The needed dialogue about quality and equity can’t just be held “in-house,” however. We need proactive public outreach and will building to persuade policy and thought leaders alike that America’s best hope for the future lies in the expansion of access to high-quality learning and in creative curricular redesigns that make complex learning the norm rather than the exception.

The good news is that we begin our work on quality and equity with tools in hand that educators simply did not have even a decade ago. The LEAP Essential Learning Outcomes, vetted and strongly endorsed by educators and employers alike, provide a touchstone for what all students need to accomplish in college. They describe learning goals (or proficiencies) that are just as important for career and technical students as they are for students in the liberal arts and sciences. Moreover, we have important research on the educational effectiveness of a set of high-impact practices as well as a rapidly burgeoning body of definitive evidence that guided learning pathways are crucial catalysts for student success. The research also shows that mapping those pathways intentionally and unavoidably with high-effort assignments—writing, research, problem solving, practicums, major projects, integrative portfolios—yields increased rates of achievement, persistence, and graduation.

The next critical step, we believe, will be an intelligent redesign of curricular pathways. It is high time to break free entirely of the old “breadth first, depth second” model for college learning, which is underperforming and badly outdated. Instead, we need to create what may best be described as guided pathways to integrative and adaptive learning. The core design principle—whose implementation will necessarily require the combination of high-tech and “high-touch” approaches—should be to ensure that students are given opportunities to tackle complex questions at every step of the way, from first to final year. And as students build their proficiencies, they must be helped to demonstrate, to themselves and others, what they can actually do with their learning.*

To help educators with the needed redesign, Lumina Foundation has just released the “first edition” of the Degree Qualifications Profile (DQP), which makes full use both of the LEAP Essential Learning Outcomes and of the powerful empirical evidence on the benefits of high-effort, high-impact practices. The DQP has been field-tested at over four hundred institutions, and this 2014 “first edition” is informed by feedback and recommendations from the field. Aimed at programs rather than courses, the DQP shows educators how to build high-impact learning unavoidably into degree programs, both general and specialized, so that students reliably practice the integration of knowledge, skill, and application at all levels of study and from first to final year. The DQP makes it clear that higher education is supposed to build civic capability and experience as well as major-field capability and experience. Most importantly, it shows us how.

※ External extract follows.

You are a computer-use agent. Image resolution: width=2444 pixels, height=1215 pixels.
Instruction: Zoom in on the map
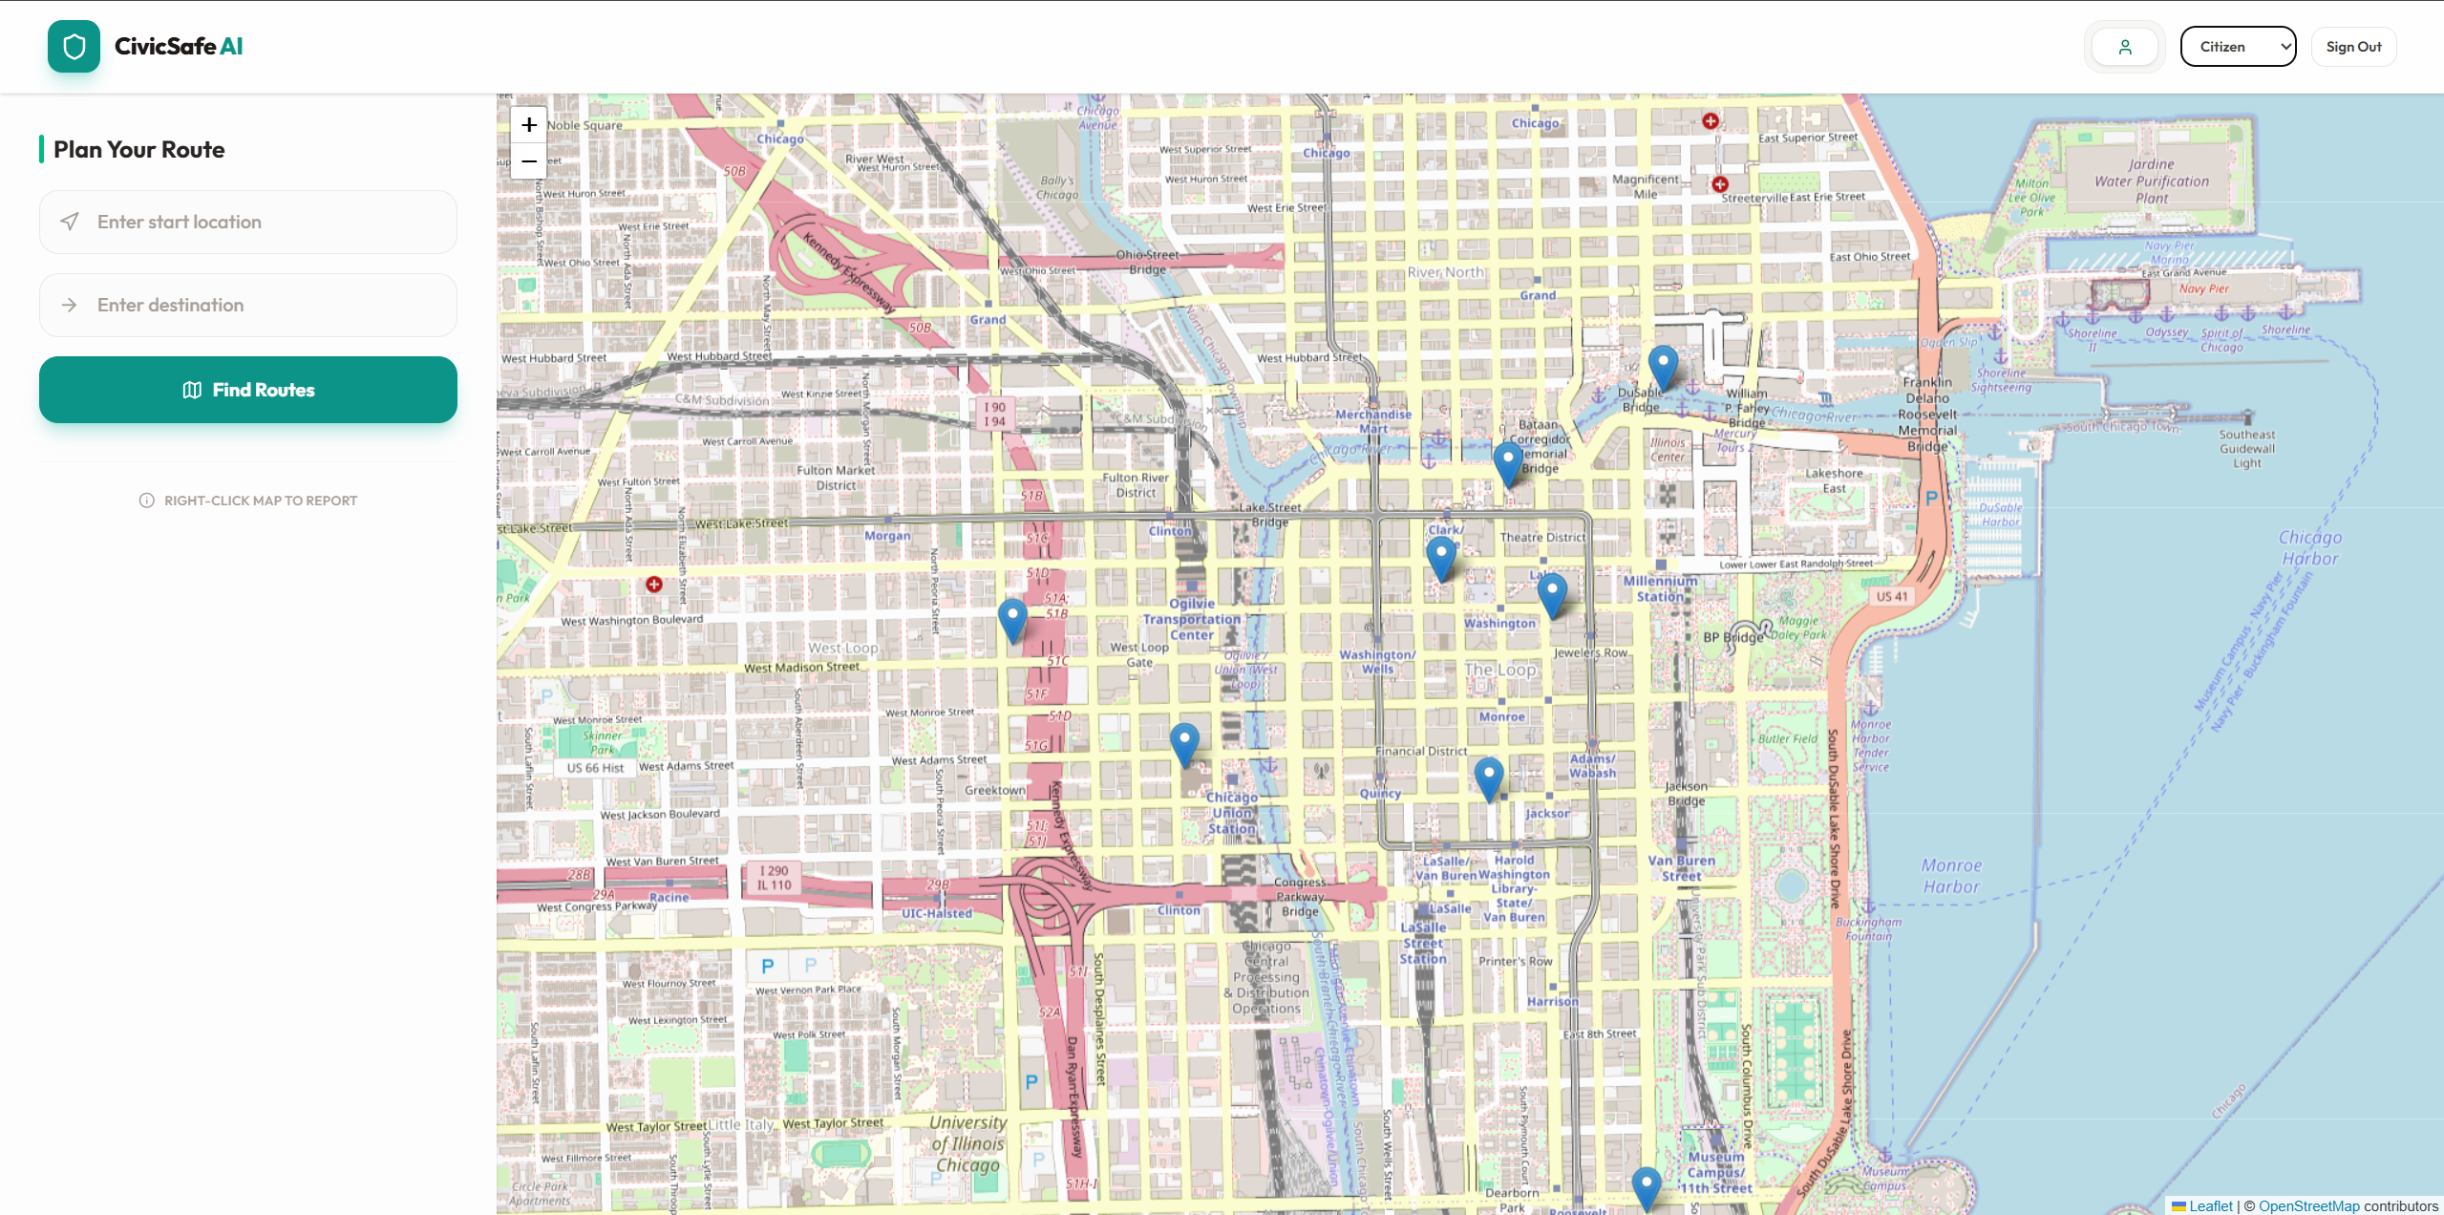529,125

Narrow instrumentalism and anti-intellectualism may be at high tide in this moment of recession-fueled economic anxiety. But an empowering and liberating education is what Americans urgently need. And we now have the tools in hand to help all our students achieve it. Together, let’s use the coming year to make the case, advance the cause, and put these new tools to work toward a learning-centered and equity-intentional redesign of college learning—and let’s ensure that digital innovations and investments build rather than deplete higher education’s capacity to move big-picture, inquiry-centered liberal learning to scale.

*Watch for more on this in 2015 from AAC&U’s GEMs initiative: General Education Maps and Markers.